Work is getting busier.  The project that I test is about to drop a new version in two weeks.  This means that I'm putting in longer hours to focus on the various tasks needed to ensure a quality product.  Not having a better topic de jour, I thought that this would be a great opportunity to describe some of what I do at work.

I am a software tester.  I've been a software tester in one form or another for 26 years.  This means I generally know how to test.  This includes Test Planning, Test Creation & Documentation, and Test Execution.  Fairly straight forward stuff.  One hurdle is the product cluster that I am testing.  Lenovo Cloud Deploy has several elements, including a web front end, a server based database, as well as a windows application.

The website allows management of users and system licensing.  The application provides a method to manage O/S deployments and perform the actual deployments, either to the computer that is running the application, or another computer.  The database on the server keeps track of everything.

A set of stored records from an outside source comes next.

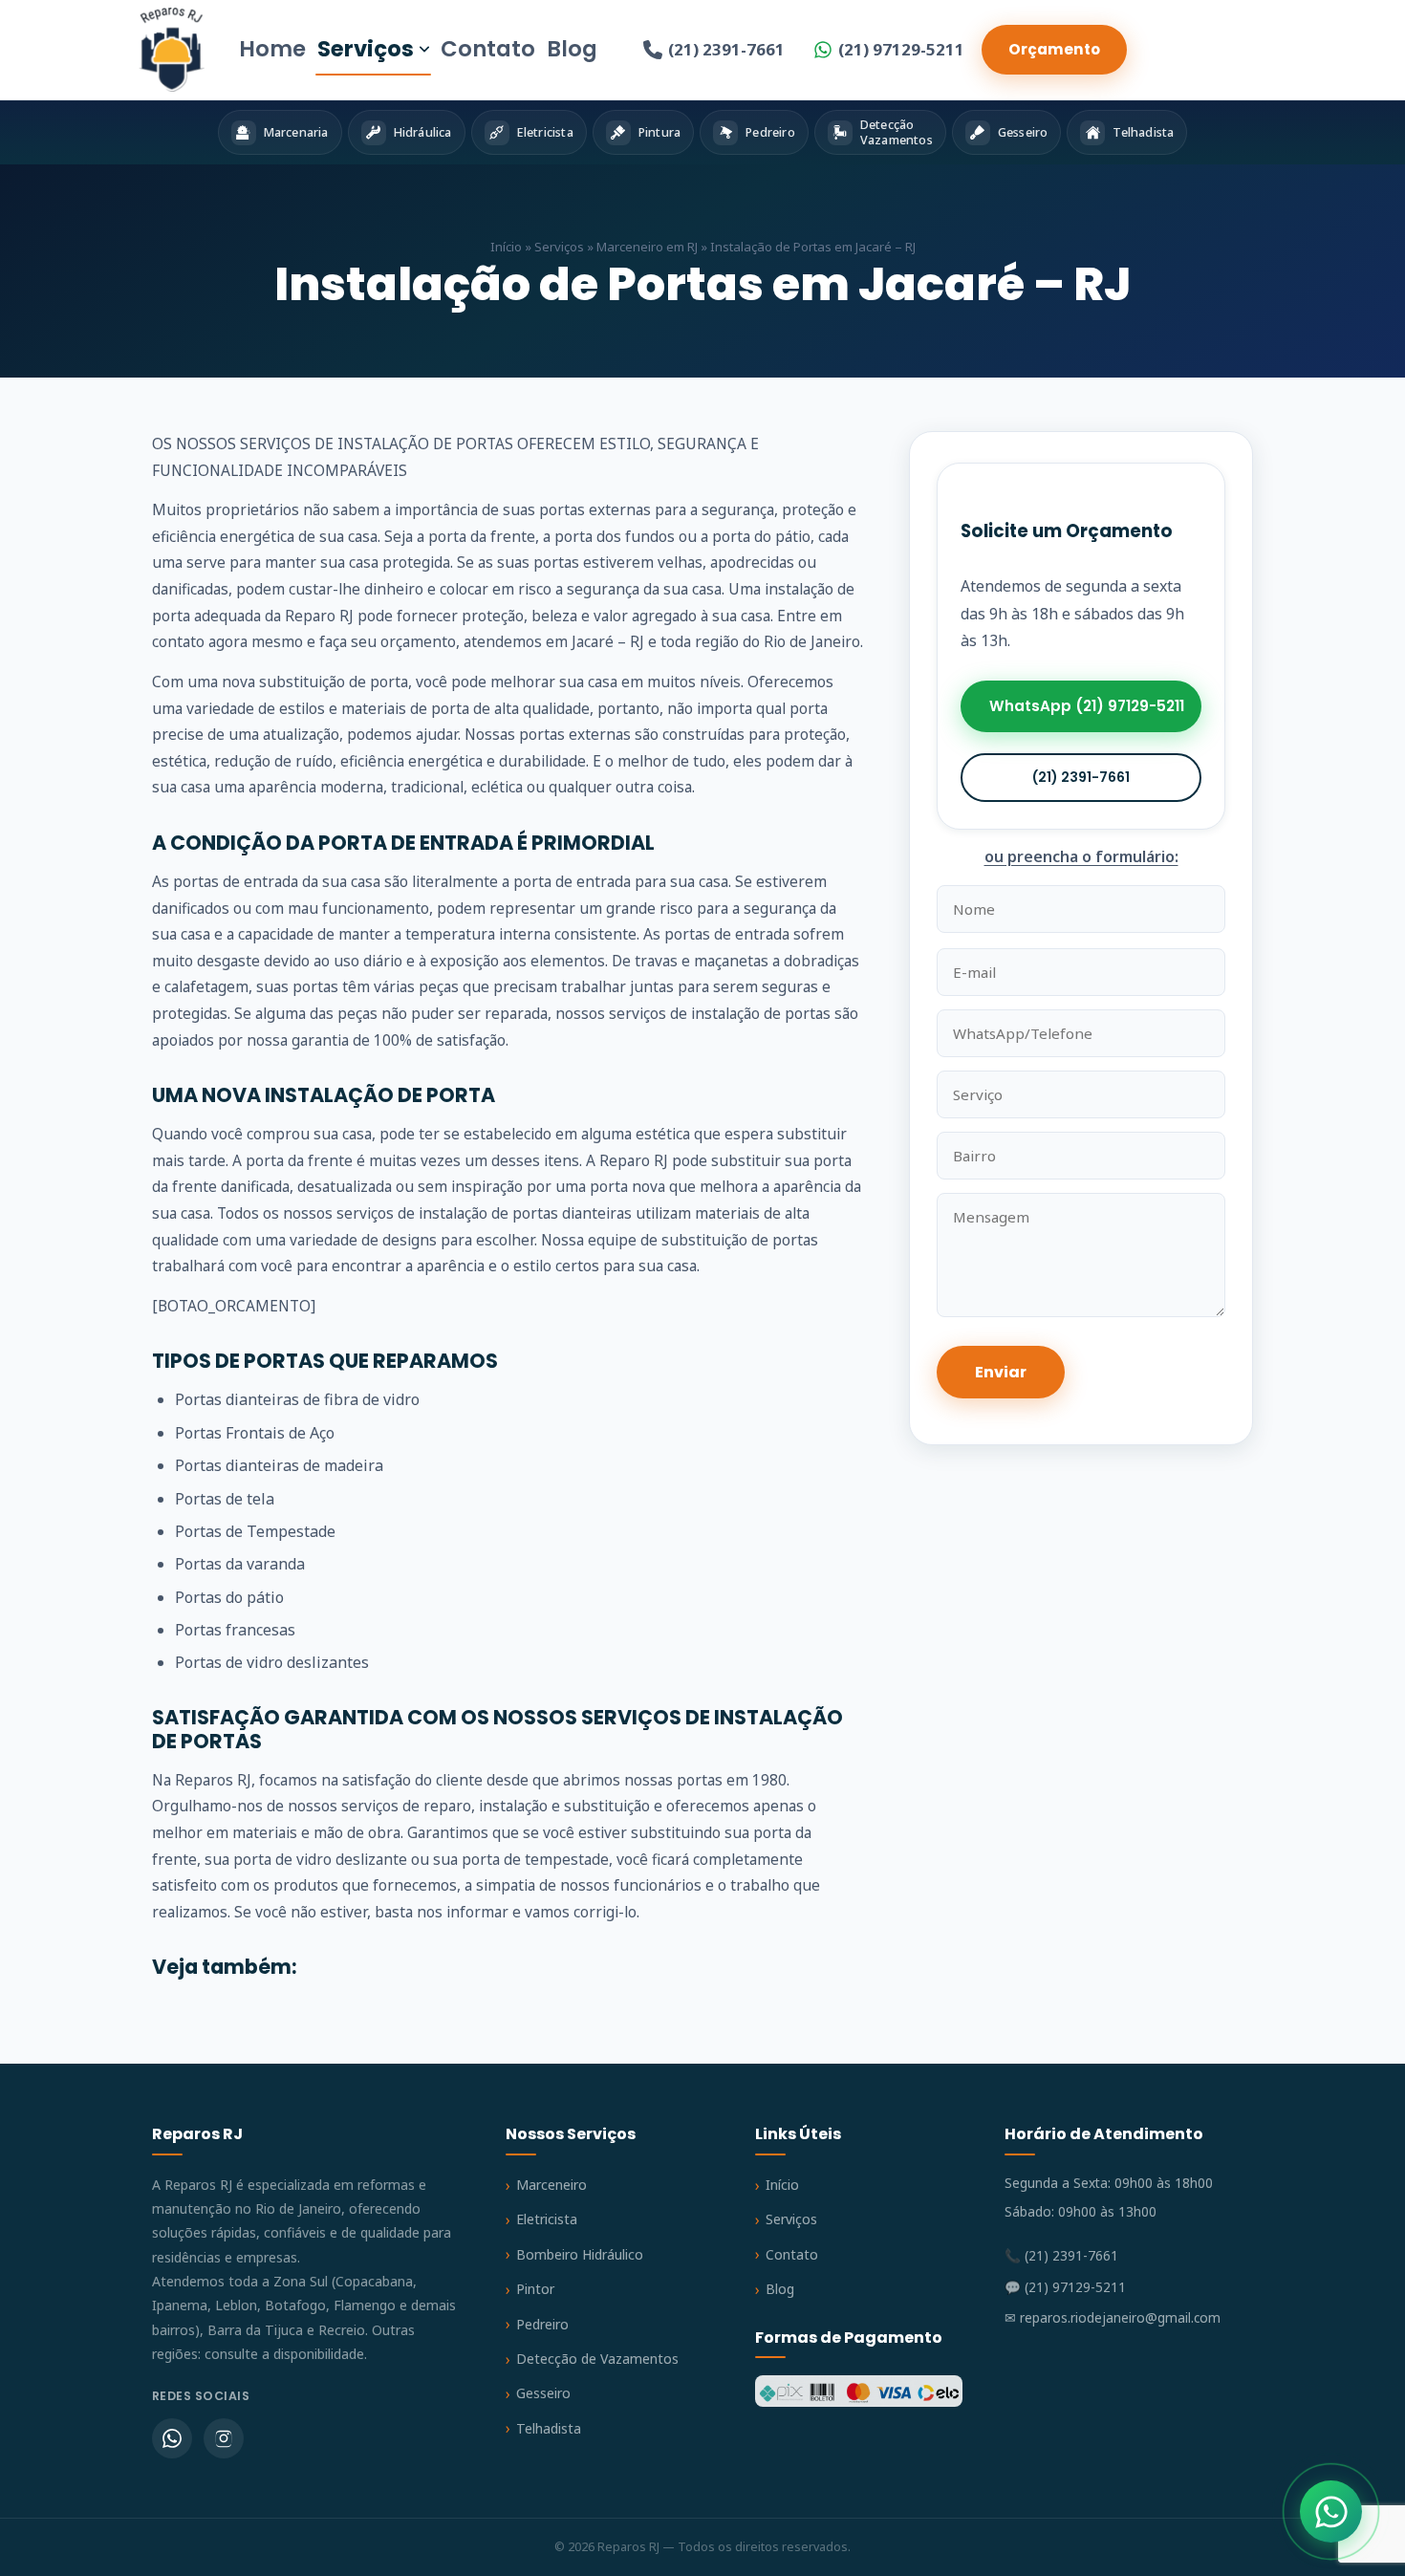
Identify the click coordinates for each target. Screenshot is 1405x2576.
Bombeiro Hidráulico (579, 2254)
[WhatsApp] (172, 2438)
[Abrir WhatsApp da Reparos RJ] (1331, 2511)
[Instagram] (224, 2438)
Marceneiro (551, 2185)
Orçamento (1054, 49)
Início (506, 246)
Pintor (535, 2289)
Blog (572, 48)
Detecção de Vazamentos (597, 2358)
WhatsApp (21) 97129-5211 (1086, 707)
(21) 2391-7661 (726, 49)
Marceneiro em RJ (647, 246)
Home (272, 48)
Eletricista (546, 2219)
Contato (488, 48)
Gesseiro (543, 2393)
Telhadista (548, 2428)
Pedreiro (542, 2324)
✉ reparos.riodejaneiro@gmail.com (1113, 2317)
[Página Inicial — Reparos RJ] (172, 50)
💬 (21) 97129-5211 (1065, 2287)
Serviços (365, 48)
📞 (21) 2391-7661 (1061, 2255)
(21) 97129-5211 (901, 49)
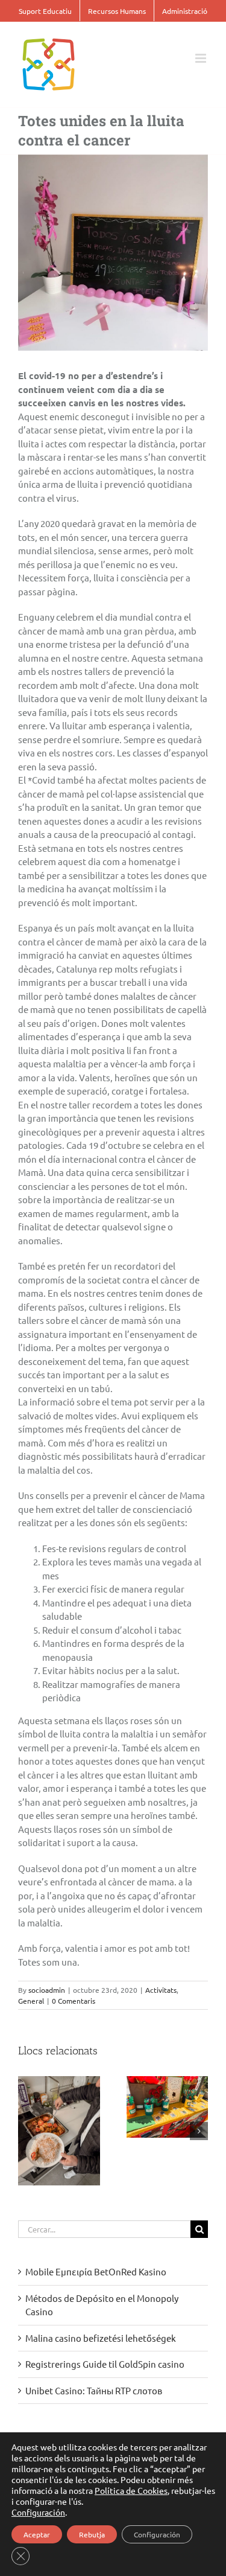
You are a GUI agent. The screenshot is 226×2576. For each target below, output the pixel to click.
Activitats (161, 1990)
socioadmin (46, 1990)
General (31, 2001)
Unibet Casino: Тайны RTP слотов (93, 2390)
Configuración (38, 2512)
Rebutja (92, 2534)
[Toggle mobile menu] (201, 58)
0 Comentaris (73, 2001)
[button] (27, 2131)
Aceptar (37, 2534)
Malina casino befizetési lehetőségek (100, 2338)
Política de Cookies (131, 2490)
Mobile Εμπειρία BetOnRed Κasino (95, 2271)
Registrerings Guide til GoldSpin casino (104, 2364)
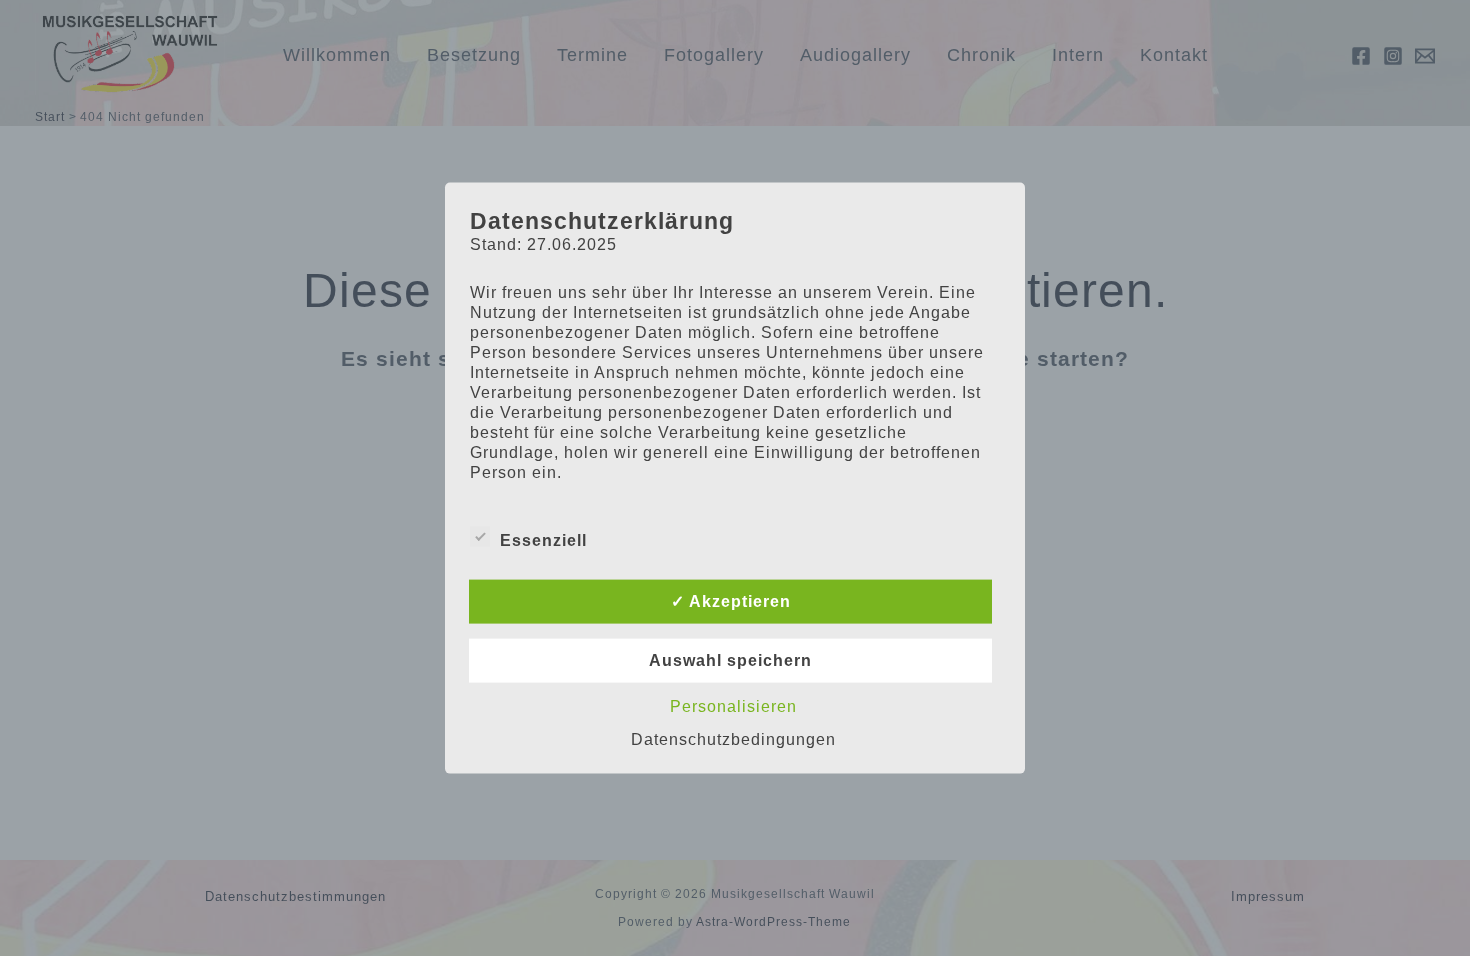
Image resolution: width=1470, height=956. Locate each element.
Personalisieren (733, 705)
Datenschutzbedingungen (733, 738)
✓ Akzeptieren (731, 600)
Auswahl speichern (730, 659)
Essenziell (543, 539)
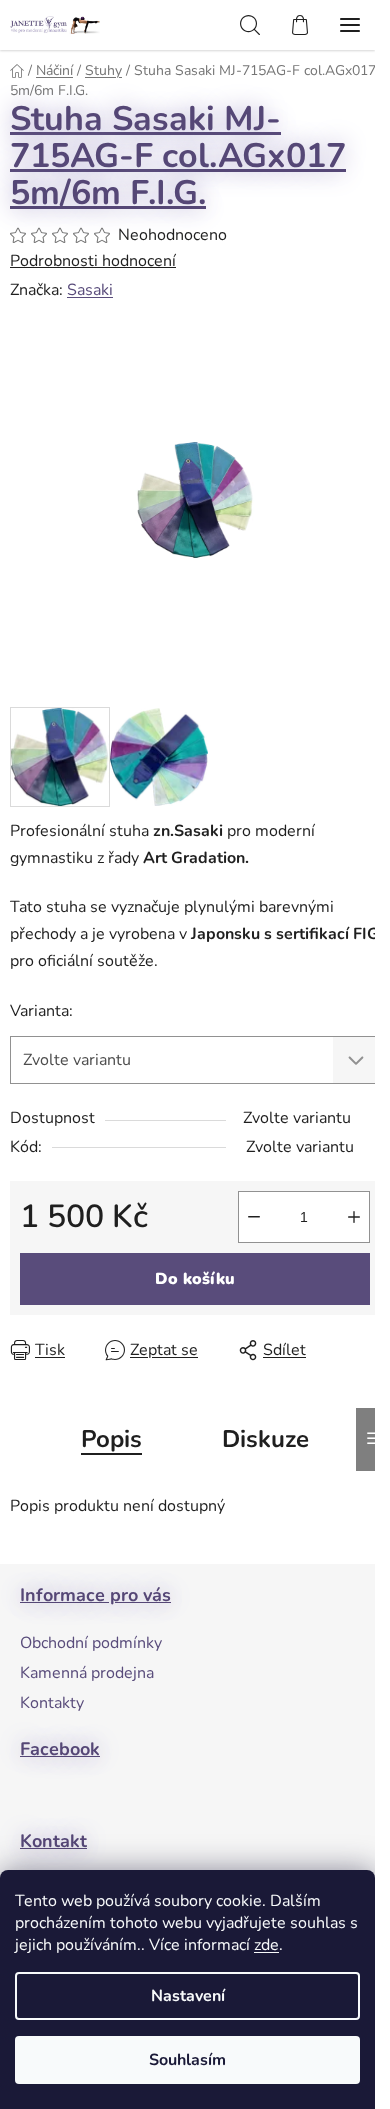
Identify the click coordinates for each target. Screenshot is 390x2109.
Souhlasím (187, 2060)
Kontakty (52, 1703)
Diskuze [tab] (265, 1439)
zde (266, 1945)
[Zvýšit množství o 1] (354, 1217)
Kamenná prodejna (87, 1673)
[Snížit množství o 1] (254, 1217)
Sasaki (90, 290)
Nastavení (188, 1996)
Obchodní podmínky (91, 1643)
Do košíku (195, 1279)
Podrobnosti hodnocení (93, 261)
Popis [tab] (111, 1439)
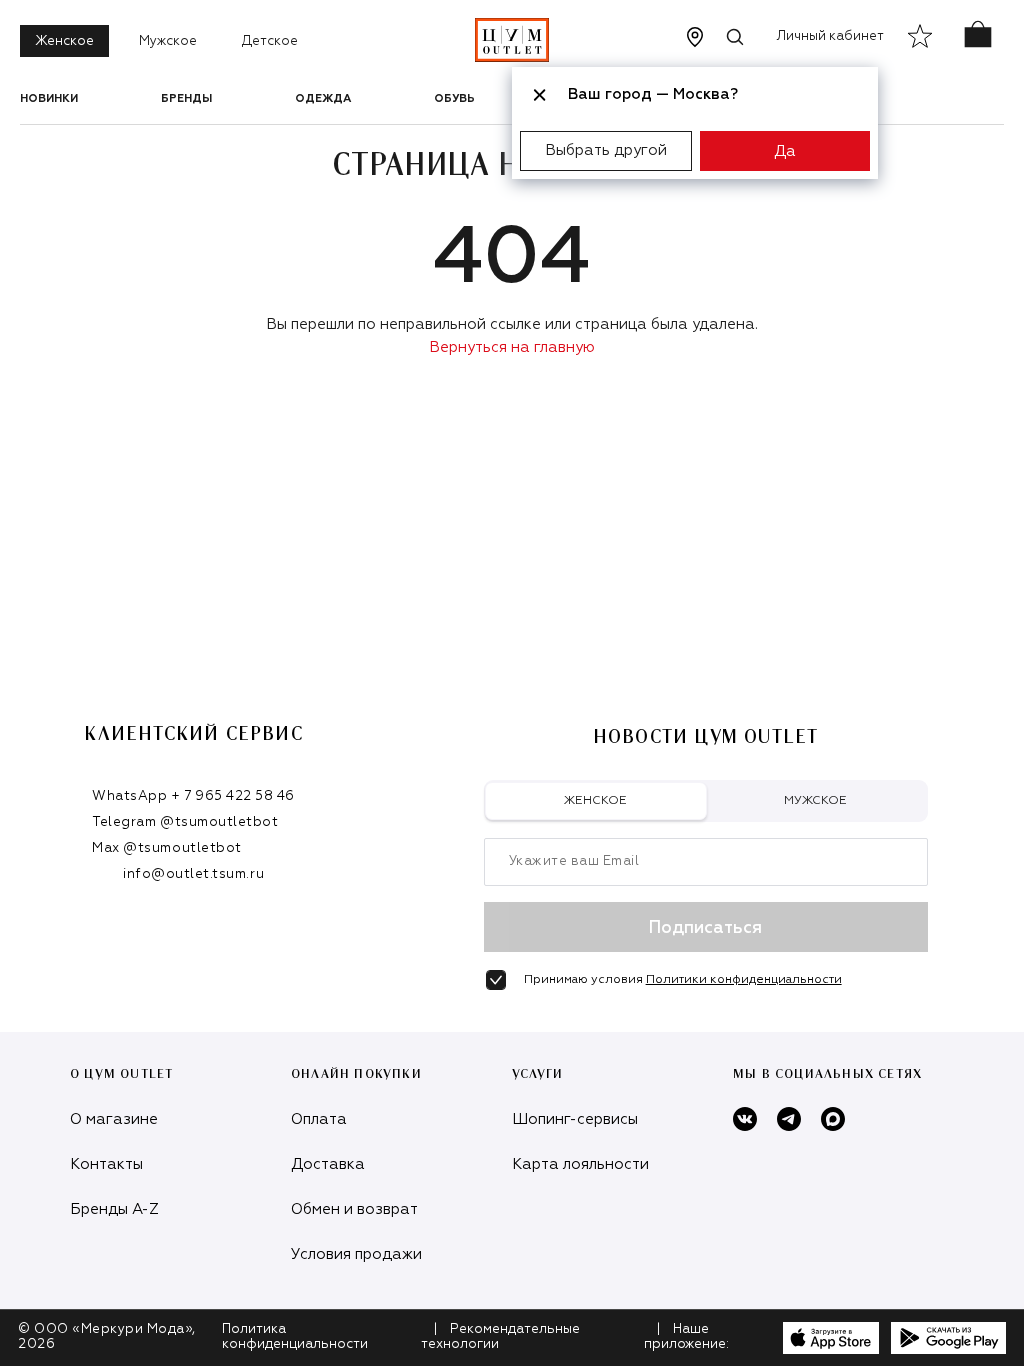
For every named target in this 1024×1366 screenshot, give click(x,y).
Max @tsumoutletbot (166, 848)
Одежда (323, 98)
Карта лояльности (580, 1164)
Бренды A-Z (114, 1209)
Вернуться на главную (512, 347)
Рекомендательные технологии (500, 1337)
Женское (64, 41)
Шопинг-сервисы (575, 1119)
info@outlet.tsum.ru (193, 874)
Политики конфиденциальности (744, 980)
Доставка (328, 1164)
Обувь (454, 98)
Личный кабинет (830, 36)
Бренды (186, 98)
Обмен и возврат (354, 1209)
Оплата (319, 1119)
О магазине (114, 1119)
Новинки (49, 98)
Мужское (168, 41)
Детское (270, 41)
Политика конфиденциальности (295, 1337)
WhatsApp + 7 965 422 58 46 (193, 796)
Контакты (106, 1164)
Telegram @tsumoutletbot (185, 822)
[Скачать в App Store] (831, 1338)
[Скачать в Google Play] (948, 1338)
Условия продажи (356, 1254)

A deployment involves installing a custom O/S onto a system.  The process I normally go through is to create an image (using another tool), load the image as a deployment using the application, creating USB media to deploy to another computer, Then booting the (other) computer using the media.  The application then runs in Windows PE or RE, erasing the hard disk, and then writes the deployment to the system.  For a typical run, the process might take an hour to four hours, depending on how laggy the network is at the moment.  Working in a lab environment means that network bandwith is a shared resource, and there are hundreds of computers running in the lab.

At the present time, there are about 750 test scripts in the test case library.  Each is composed of from 1 to 10 tests, depending on the test subject.  Fortunately, our team uses automation to test some of these tests... at least on the Website and the Windows application.  A small percentage of the tests (~10%) are not automatable, and the Windows PE/RE side is totally manual testing.  A typical regression will last at least a couple of weeks.  Since we are releasing in little more than this, it is crunch time.

The job gets a little stressful when we're under the gun, but the bulk of the time it is fairly laid back.  I enjoy the work.  Although I am creeping toward retirement ago, my current plan is to push on until 70.